Input material:
>>>

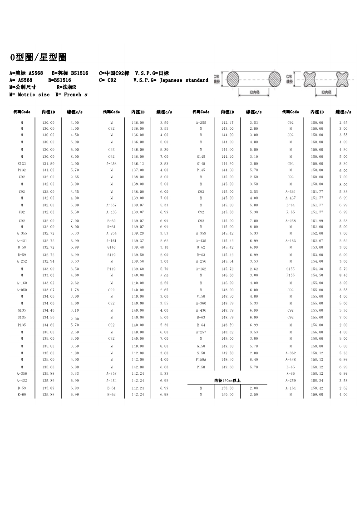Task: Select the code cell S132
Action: [22, 163]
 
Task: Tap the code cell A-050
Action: [22, 289]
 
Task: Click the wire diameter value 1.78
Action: [74, 289]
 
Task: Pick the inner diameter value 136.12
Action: [138, 163]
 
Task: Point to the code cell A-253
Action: [111, 163]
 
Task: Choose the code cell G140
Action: [111, 247]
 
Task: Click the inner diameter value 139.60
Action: [138, 269]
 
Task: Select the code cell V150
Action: [201, 296]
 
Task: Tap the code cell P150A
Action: [201, 359]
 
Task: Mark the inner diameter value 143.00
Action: [227, 128]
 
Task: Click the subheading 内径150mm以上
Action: [227, 381]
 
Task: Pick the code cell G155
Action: [291, 269]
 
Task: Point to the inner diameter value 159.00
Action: [317, 395]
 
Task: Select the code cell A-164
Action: [291, 388]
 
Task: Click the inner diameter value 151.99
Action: [317, 220]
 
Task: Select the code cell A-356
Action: [22, 373]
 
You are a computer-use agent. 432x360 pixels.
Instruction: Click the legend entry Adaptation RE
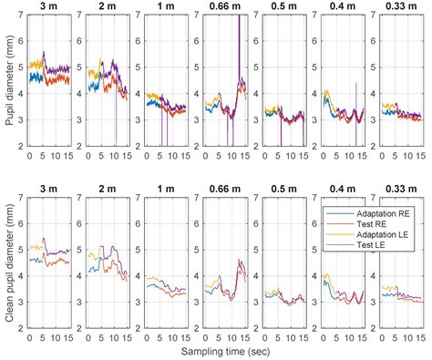[x=368, y=213]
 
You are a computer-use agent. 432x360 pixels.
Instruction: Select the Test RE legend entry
[x=356, y=224]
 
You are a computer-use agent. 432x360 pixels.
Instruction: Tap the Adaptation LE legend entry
[x=367, y=234]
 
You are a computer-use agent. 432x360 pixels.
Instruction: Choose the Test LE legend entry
[x=356, y=245]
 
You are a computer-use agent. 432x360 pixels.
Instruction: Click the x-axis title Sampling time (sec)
[x=225, y=352]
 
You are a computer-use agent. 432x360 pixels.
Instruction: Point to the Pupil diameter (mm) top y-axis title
[x=10, y=80]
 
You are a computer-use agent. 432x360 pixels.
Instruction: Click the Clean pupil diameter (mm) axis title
[x=10, y=262]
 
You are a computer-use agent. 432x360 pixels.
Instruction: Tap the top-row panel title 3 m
[x=48, y=6]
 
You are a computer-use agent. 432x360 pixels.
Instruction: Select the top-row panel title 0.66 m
[x=225, y=6]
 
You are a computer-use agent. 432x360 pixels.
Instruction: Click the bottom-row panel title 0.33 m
[x=401, y=189]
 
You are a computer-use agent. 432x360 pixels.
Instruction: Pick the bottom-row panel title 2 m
[x=108, y=189]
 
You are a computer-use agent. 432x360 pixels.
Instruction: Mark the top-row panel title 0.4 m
[x=343, y=6]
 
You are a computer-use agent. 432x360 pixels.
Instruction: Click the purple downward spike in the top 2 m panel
[x=116, y=118]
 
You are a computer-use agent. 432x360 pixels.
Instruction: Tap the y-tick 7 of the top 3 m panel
[x=22, y=15]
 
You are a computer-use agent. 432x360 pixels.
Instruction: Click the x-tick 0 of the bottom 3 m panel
[x=29, y=338]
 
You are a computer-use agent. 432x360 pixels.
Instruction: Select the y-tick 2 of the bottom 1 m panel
[x=139, y=328]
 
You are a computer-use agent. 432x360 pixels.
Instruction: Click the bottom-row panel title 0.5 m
[x=283, y=189]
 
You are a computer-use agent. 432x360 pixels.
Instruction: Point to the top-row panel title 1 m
[x=166, y=6]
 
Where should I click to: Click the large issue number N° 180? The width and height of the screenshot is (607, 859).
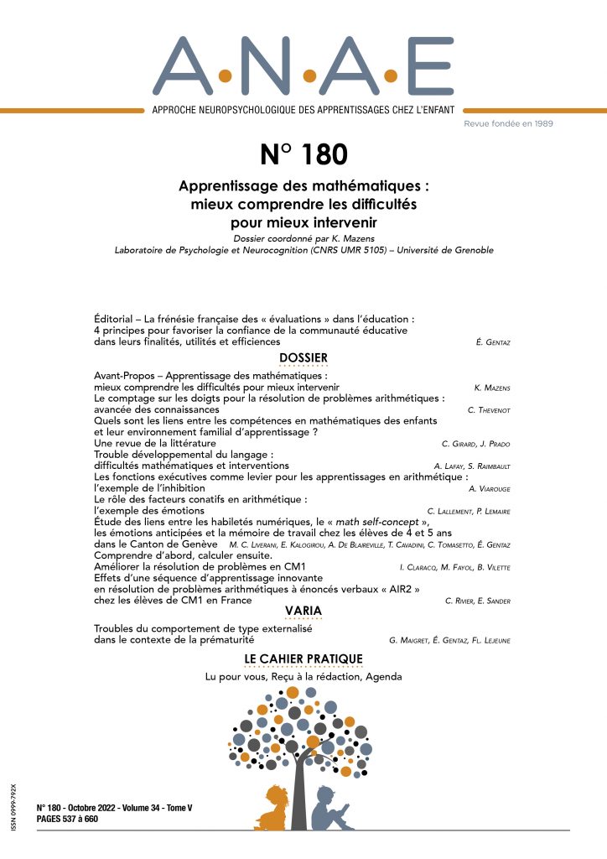(304, 156)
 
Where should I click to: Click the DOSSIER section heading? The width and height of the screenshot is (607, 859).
(304, 358)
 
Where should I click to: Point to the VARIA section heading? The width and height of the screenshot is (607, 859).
(304, 610)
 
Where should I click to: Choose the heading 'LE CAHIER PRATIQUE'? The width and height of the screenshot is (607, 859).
(304, 659)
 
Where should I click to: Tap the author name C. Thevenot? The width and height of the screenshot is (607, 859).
(494, 410)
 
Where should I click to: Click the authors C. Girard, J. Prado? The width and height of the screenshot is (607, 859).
(480, 443)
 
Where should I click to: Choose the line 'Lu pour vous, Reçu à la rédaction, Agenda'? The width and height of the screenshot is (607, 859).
(304, 677)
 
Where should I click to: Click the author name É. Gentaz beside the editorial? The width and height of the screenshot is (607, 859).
(495, 343)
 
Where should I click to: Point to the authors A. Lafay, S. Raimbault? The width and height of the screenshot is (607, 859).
(471, 465)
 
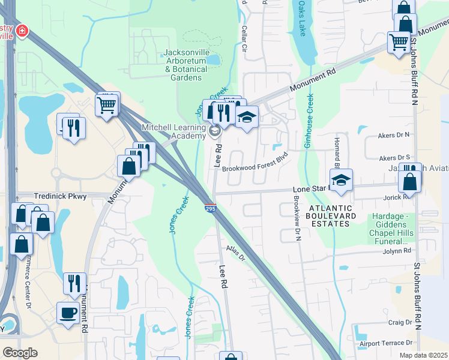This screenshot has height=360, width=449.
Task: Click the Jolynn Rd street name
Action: [x=399, y=251]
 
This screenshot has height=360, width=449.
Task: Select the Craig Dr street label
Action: [x=400, y=322]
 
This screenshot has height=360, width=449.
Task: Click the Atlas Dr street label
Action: [x=236, y=253]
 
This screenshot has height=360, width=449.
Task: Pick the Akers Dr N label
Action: [x=394, y=135]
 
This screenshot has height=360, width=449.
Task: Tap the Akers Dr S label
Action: [x=394, y=158]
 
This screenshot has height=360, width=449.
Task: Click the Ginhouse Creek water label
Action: [x=309, y=121]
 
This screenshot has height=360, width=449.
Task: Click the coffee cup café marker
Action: [x=67, y=312]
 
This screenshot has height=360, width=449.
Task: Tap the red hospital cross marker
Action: [x=22, y=31]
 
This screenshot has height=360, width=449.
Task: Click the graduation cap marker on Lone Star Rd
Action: [x=341, y=180]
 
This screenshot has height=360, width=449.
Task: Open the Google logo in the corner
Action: [x=19, y=352]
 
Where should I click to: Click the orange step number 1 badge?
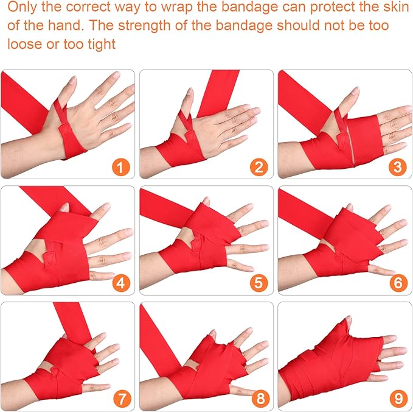(x=122, y=165)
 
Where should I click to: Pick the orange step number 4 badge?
(x=122, y=282)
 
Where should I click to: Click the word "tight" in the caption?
(x=100, y=45)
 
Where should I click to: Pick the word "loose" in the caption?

<<<

Instructions to follow: Convert all of the lines above into a JSON list of strings, one string per line, omitting blank lines. Leave the pictures out of the answer.

Full output:
[
  "Task: Select the code cell S132",
  "Action: [22, 163]",
  "Task: Tap the code cell A-050",
  "Action: [22, 289]",
  "Task: Click the wire diameter value 1.78",
  "Action: [74, 289]",
  "Task: Pick the inner diameter value 136.12",
  "Action: [138, 163]",
  "Task: Point to the code cell A-253",
  "Action: [111, 163]",
  "Task: Choose the code cell G140",
  "Action: [111, 247]",
  "Task: Click the inner diameter value 139.60",
  "Action: [138, 269]",
  "Task: Select the code cell V150",
  "Action: [201, 296]",
  "Task: Tap the code cell P150A",
  "Action: [201, 359]",
  "Task: Mark the inner diameter value 143.00",
  "Action: [227, 128]",
  "Task: Click the subheading 内径150mm以上",
  "Action: [227, 381]",
  "Task: Pick the code cell G155",
  "Action: [291, 269]",
  "Task: Point to the inner diameter value 159.00",
  "Action: [317, 395]",
  "Task: Select the code cell A-164",
  "Action: [291, 388]",
  "Task: Click the inner diameter value 151.99",
  "Action: [317, 220]",
  "Task: Select the code cell A-356",
  "Action: [22, 373]",
  "You are a computer-use agent. 432x360 pixels.",
  "Instruction: Click the legend entry Adaptation RE",
  "[x=368, y=213]",
  "You are a computer-use agent. 432x360 pixels.",
  "Instruction: Select the Test RE legend entry",
  "[x=356, y=224]",
  "You are a computer-use agent. 432x360 pixels.",
  "Instruction: Tap the Adaptation LE legend entry",
  "[x=367, y=234]",
  "You are a computer-use agent. 432x360 pixels.",
  "Instruction: Choose the Test LE legend entry",
  "[x=356, y=245]",
  "You are a computer-use agent. 432x360 pixels.",
  "Instruction: Click the x-axis title Sampling time (sec)",
  "[x=225, y=352]",
  "You are a computer-use agent. 432x360 pixels.",
  "Instruction: Point to the Pupil diameter (mm) top y-axis title",
  "[x=10, y=80]",
  "You are a computer-use agent. 432x360 pixels.",
  "Instruction: Click the Clean pupil diameter (mm) axis title",
  "[x=10, y=262]",
  "You are a computer-use agent. 432x360 pixels.",
  "Instruction: Tap the top-row panel title 3 m",
  "[x=48, y=6]",
  "You are a computer-use agent. 432x360 pixels.",
  "Instruction: Select the top-row panel title 0.66 m",
  "[x=225, y=6]",
  "You are a computer-use agent. 432x360 pixels.",
  "Instruction: Click the bottom-row panel title 0.33 m",
  "[x=401, y=189]",
  "You are a computer-use agent. 432x360 pixels.",
  "Instruction: Pick the bottom-row panel title 2 m",
  "[x=108, y=189]",
  "You are a computer-use agent. 432x360 pixels.",
  "Instruction: Mark the top-row panel title 0.4 m",
  "[x=343, y=6]",
  "You are a computer-use agent. 432x360 pixels.",
  "Instruction: Click the purple downward spike in the top 2 m panel",
  "[x=116, y=118]",
  "You are a computer-use agent. 432x360 pixels.",
  "Instruction: Tap the y-tick 7 of the top 3 m panel",
  "[x=22, y=15]",
  "You are a computer-use agent. 432x360 pixels.",
  "Instruction: Click the x-tick 0 of the bottom 3 m panel",
  "[x=29, y=338]",
  "You are a computer-use agent. 432x360 pixels.",
  "Instruction: Select the y-tick 2 of the bottom 1 m panel",
  "[x=139, y=328]",
  "You are a computer-use agent. 432x360 pixels.",
  "Instruction: Click the bottom-row panel title 0.5 m",
  "[x=283, y=189]",
  "You are a computer-use agent. 432x360 pixels.",
  "Instruction: Point to the top-row panel title 1 m",
  "[x=166, y=6]",
  "Where should I click to: Click the large issue number N° 180? The width and height of the screenshot is (607, 859).",
  "(304, 156)",
  "Where should I click to: Click the DOSSIER section heading? The width and height of the screenshot is (607, 859).",
  "(304, 358)",
  "Where should I click to: Point to the VARIA section heading? The width and height of the screenshot is (607, 859).",
  "(304, 610)",
  "Where should I click to: Choose the heading 'LE CAHIER PRATIQUE'? The width and height of the screenshot is (607, 859).",
  "(304, 659)",
  "Where should I click to: Tap the author name C. Thevenot? The width and height of the screenshot is (607, 859).",
  "(494, 410)",
  "Where should I click to: Click the authors C. Girard, J. Prado? The width and height of the screenshot is (607, 859).",
  "(480, 443)",
  "Where should I click to: Choose the line 'Lu pour vous, Reçu à la rédaction, Agenda'? The width and height of the screenshot is (607, 859).",
  "(304, 677)",
  "Where should I click to: Click the author name É. Gentaz beside the editorial? The width and height of the screenshot is (607, 859).",
  "(495, 343)",
  "Where should I click to: Point to the authors A. Lafay, S. Raimbault? The width and height of the screenshot is (607, 859).",
  "(471, 465)",
  "This screenshot has height=360, width=449.",
  "Task: Click the Jolynn Rd street name",
  "Action: [x=399, y=251]",
  "This screenshot has height=360, width=449.",
  "Task: Select the Craig Dr street label",
  "Action: [x=400, y=322]",
  "This screenshot has height=360, width=449.",
  "Task: Click the Atlas Dr street label",
  "Action: [x=236, y=253]",
  "This screenshot has height=360, width=449.",
  "Task: Pick the Akers Dr N label",
  "Action: [x=394, y=135]",
  "This screenshot has height=360, width=449.",
  "Task: Tap the Akers Dr S label",
  "Action: [x=394, y=158]",
  "This screenshot has height=360, width=449.",
  "Task: Click the Ginhouse Creek water label",
  "Action: [x=309, y=121]",
  "This screenshot has height=360, width=449.",
  "Task: Click the coffee cup café marker",
  "Action: [x=67, y=312]",
  "This screenshot has height=360, width=449.",
  "Task: Tap the red hospital cross marker",
  "Action: [x=22, y=31]",
  "This screenshot has height=360, width=449.",
  "Task: Click the graduation cap marker on Lone Star Rd",
  "Action: [x=341, y=180]",
  "This screenshot has height=360, width=449.",
  "Task: Open the Google logo in the corner",
  "Action: [x=19, y=352]",
  "Where should I click to: Click the orange step number 1 badge?",
  "(x=122, y=165)",
  "Where should I click to: Pick the orange step number 4 badge?",
  "(x=122, y=282)",
  "Where should I click to: Click the word \"tight\" in the caption?",
  "(x=100, y=45)",
  "Where should I click to: Pick the word \"loose\" in the caption?"
]